Hayward v. Peace

The Surrogate.

Of the three persons named by this testatrix as her executors, but two have ever taken letters testamentary, and the letters of those two have been revoked. The estate is now, therefore, without a legal representative. The husband of the testatrix, who is a beneficiary under her will, applies for letters of administration with the will .annexed. He alleges, in his petition, that the only unadministered asset known to him is a chose in action, touching which there is now pending, in the Superior court of the city of New York, a suit at law, wherein the late executor is plaintiff and Mr. Hayward, the husband of one of the daughters of the testatrix, is defendant. The petitioner’s application in his own behalf, and his suggestion that, if that *489application be denied, letters should issue to the public administrator, are opposed by Mrs. Hayward, who insists (1) that there is no occasion for making an appointment at all; and (2) that, if that contention is pronounced untenable, she is herself entitled to letters in preference both to the petitioner and the public administrator.

Section 2643 of the Code of Civil Procedure provides, among other things, that where, because of revocation of letters, there is no executor or administrator, c. t. a., qualified to act, letters of administration, c. t. a., shall issue as follows: “ 1st, to one or more of the residuary legatees,” etc. Mrs. Hayward is one of the residuary legatees under her mother’s will; the two others are her brother, Barker Place, the deposed executor, and her sister, Mrs.

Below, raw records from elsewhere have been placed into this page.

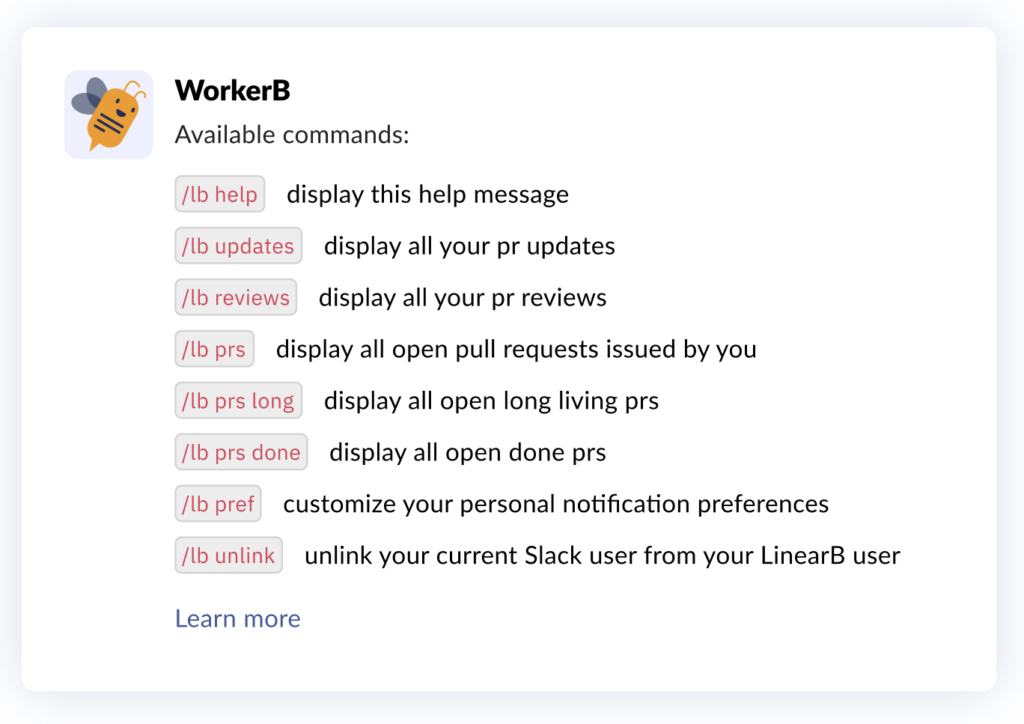Click the 'Available commands:' heading text

tap(292, 134)
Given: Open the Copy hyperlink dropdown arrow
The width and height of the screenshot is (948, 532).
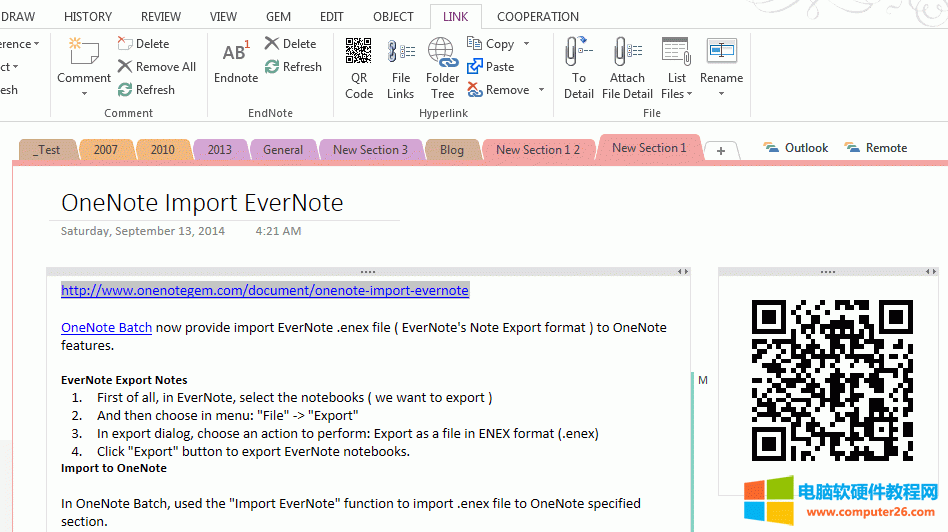Looking at the screenshot, I should (527, 44).
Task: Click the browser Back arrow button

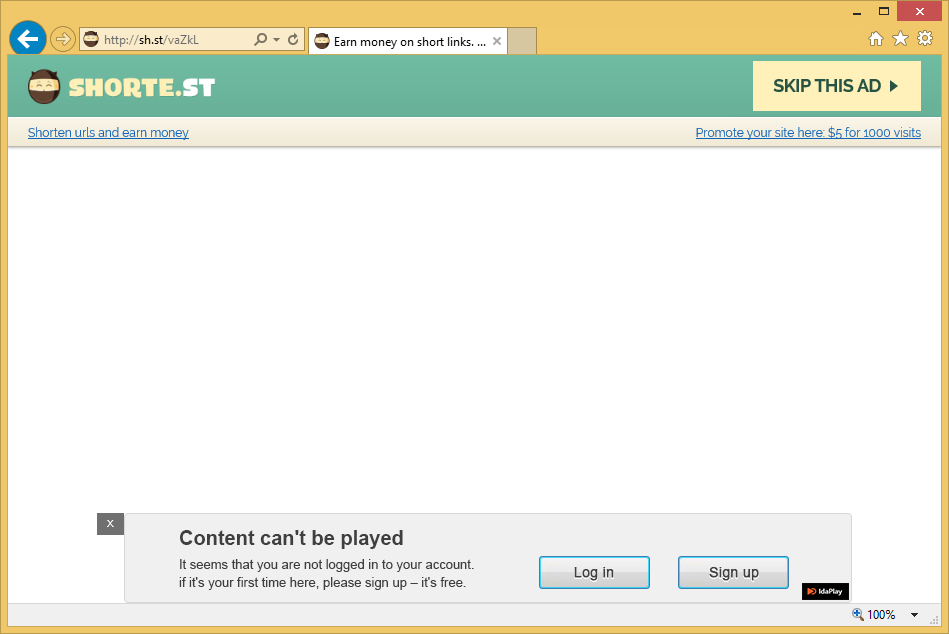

Sullivan. Mrs. Sullivan makes no claim to letters. Barker Place is of course disqualified.

First. I think that the claim, for the establishment of which the removed executor was prosecuting an action at the time of the revocation of his letters, is an unadministered asset of the estate, and that the Surrogate has jurisdiction, therefore, to appoint an administrator with the will annexed.

Second. I am equally clear that Mrs. Hayward is entitled to letters in preference to the petitioner. The circumstance that the claim referred to is a cause of action against her husband does not defeat her right of priority. It is not made a ground of disqualification by the statute, and only for cause that constitutes a statutory disqualification can one who is otherwise entitled be denied letters (Churchill v. Prescott, *4902 Bradf., 304; Estate of Charles Morgan, 2 How. Pr., N. S., 194; Emerson v. Bowers, 14 N. Y., 449 ; McGregor v. McGregor, 3 Abb. Ct. App. Dec., 92; Coope v. Lowerre, 1 Barb. Ch., 45; O’Brien v. Neubert, 3 Dem., 156).

Counsel for the petitioner claims that the provisions of § 2693 of the Code would justify the Surrogate in granting his client’s application. That section declares that the proceedings in procuring letters of administration or letters of administration, c. t. a., for the successor of the original holder or holders of such letters, shall be (i the same as in a case of intestacy.” But this declaration is evidently not intended to change the order of priority established by § 2643; it simply indicates the practice which must be followed by the person entitled to letters in order to obtain their issuance.

A claim similar to that which is set up by the petitioner was urged upon Surrogate McVean, in Matter of Ward (1 Redf., 255).

Section 45, title 2, ch. 6, part 2 of the Revised Statutes (3 Banks, 6th ed., 83) provided that, in case of the revocation of letters of all the executors or administrators of an estate, the Surrogate should issue letters of administration with the will annexed, or otherwise, as the case may be, to the widow, or next of kin, or creditors of the deceased, or others, in the same manner as hereinbefore, directed in relation to original letters of administration.”

Section 14 of the same title established the order of priority to letters of administration with the will annexed. (That section was repealed by the Laws of *4911880, chapter 245, and in its place has been substituted § 2643 of the Code.) Section 27 of the same title established the order of priority to original letters of administration in cases of intestacy. (That section is still in force.)

It was held by Surrogate McVean, that § 45 (supra) should be construed as declaring that administration, c. t. a., upon the estate of a decedent who had died testate, should in all cases be granted to applicants in the order of preference prescribed by section 14, and that administration, d. b. n., upon an estate should be granted in the order of preference prescribed by § 27. This interpretation was subsequently approved by Surrogate Calvin, in Bradley v. Bradley (3 Redf., 512).

The cases above cited confirm me in the opinion that the provision in § 2693 of the Code (which has taken the place of § 45, supra, of the Rev. Stat.), that, in case of the death, incapacity, or removal of “ all the executors or all the administrators to whom letters have been issued.....the Surrogate must grant letters of administration to their successors in like manner as if the former letters had not been issued,” means that, for ascertaining rights of preference, resort must be had, in cases of testacy, to § 2643 of the Code, and in cases of intestacy, to § 27 (supra) of the Revised Statutes.